__Tarea indicada a__
Enumera los adjetivos con que el texto sobre los bosques describe los troncos de los abedules.

__Texto citado__
Más allá de los bosques

A. Pavolini, vestido con 
su uniforme de jerarca fascista
ALESSANDRO PAVOLINI (Italia, 1903-1945)
De... "Nuovo Baltico"(*)

Este magnífico y trágico texto está tomado de: 
http://transeuntenorte.blogspot.com.es/search/label/bosques

 

Paisaje característico de la Finlandia centro-oriental. (Foto www.teije.nl


El más allá de los árboles 
    
Desde hace un mes, en el Báltico veo abedules. Estoy dulcemente obsesionado por los bosques.
Bosque de abedules cerca de Kouvola (sudeste de Finlandia).
(Fuente: http://onnila.wordpress.com/tag/kouvola/)
      Anoche no conseguía dormir y salí al bosque, entre los abedules, bajo un cielo sin estrellas, no por la oscuridad, sino por el resplandor. No esperaba, por supuesto, toparme con un reno, ni oír algún aullido, como la Novia del Lobo sobre la que escribe Aino Kallas [1]. Mis fantasías eran más bien vegetales.
     Acariciaba los troncos, duros, vivos, fríos; miraba las ramas que se sumergían en las tenues sombras. Los abedules permanecían inmóviles, con su aspecto ensoñado y meditativo. 
     En su vida, anclada a un único punto preciso de la tierra –pensaba yo–, los árboles quizá presientan otra vida, probablemente sueñen con ese más allá que les espera como lo contrario de su existencia en el bosque. Lo mismo que los hombres cuando imaginan el Paraíso.

__Entradas a procesar__
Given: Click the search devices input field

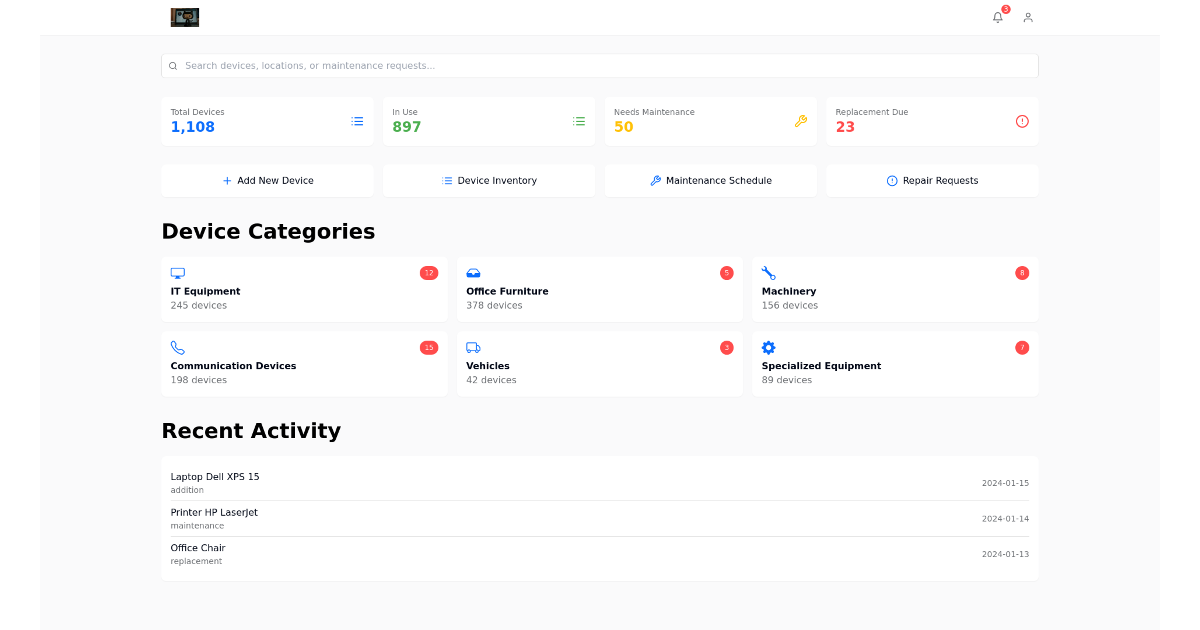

==

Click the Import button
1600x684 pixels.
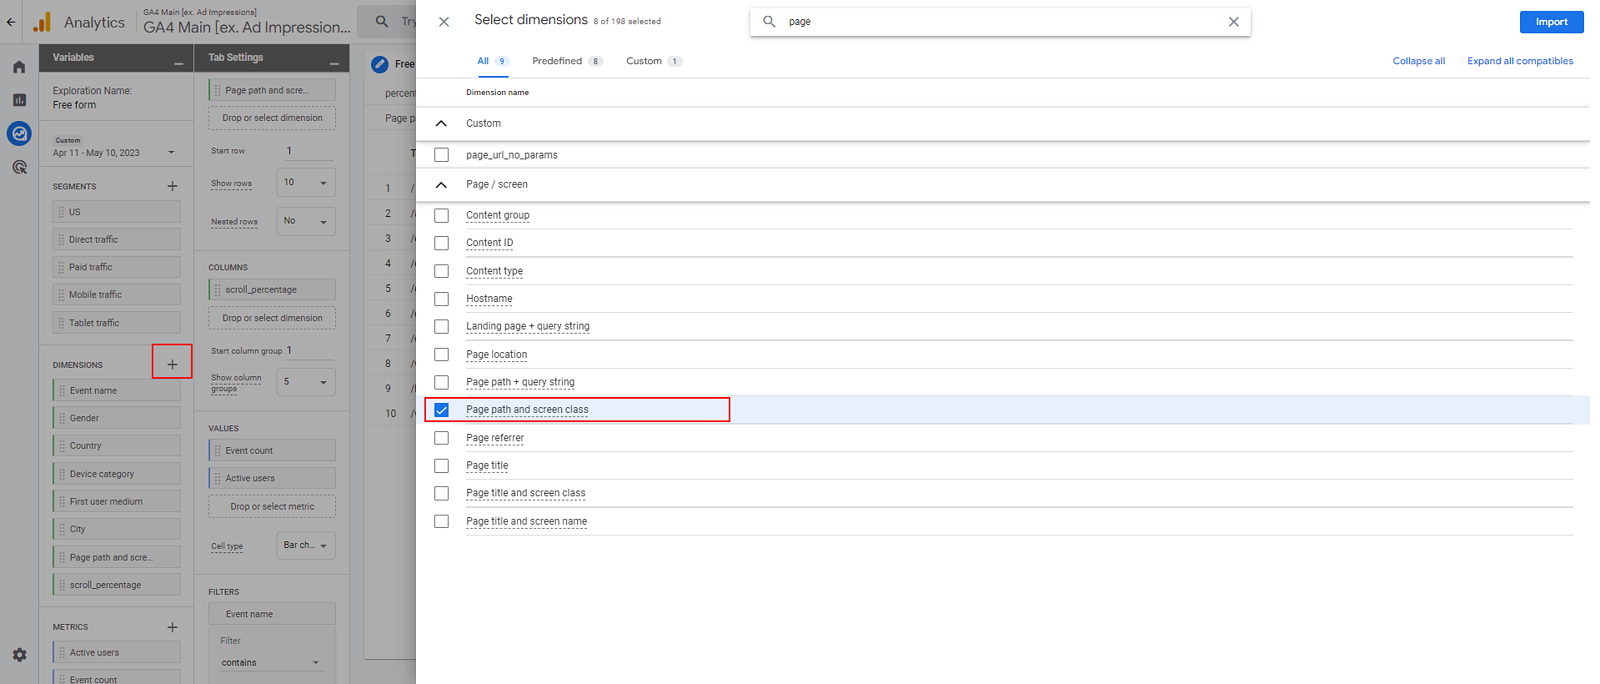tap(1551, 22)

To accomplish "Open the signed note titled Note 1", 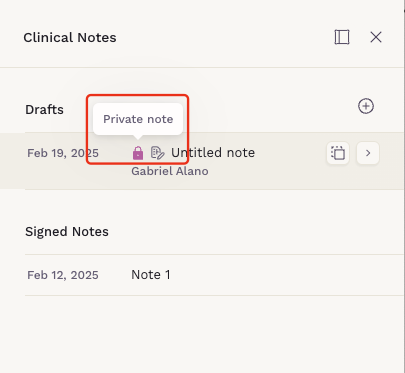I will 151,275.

---

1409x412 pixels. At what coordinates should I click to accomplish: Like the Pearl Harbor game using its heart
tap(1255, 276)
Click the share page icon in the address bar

__Tarea indicada b__
Identifica, por favor, todas las líneas de las entradas que contengan la palabra "pixels" y cópialas. Distingue entre mayúsculas y minúsculas.

__Respuesta final a__
duros, vivos, fríos

__Respuesta final b__
1600x684 pixels.
1409x412 pixels. At what coordinates should I click to accomplish: Like the Pearl Harbor game using its heart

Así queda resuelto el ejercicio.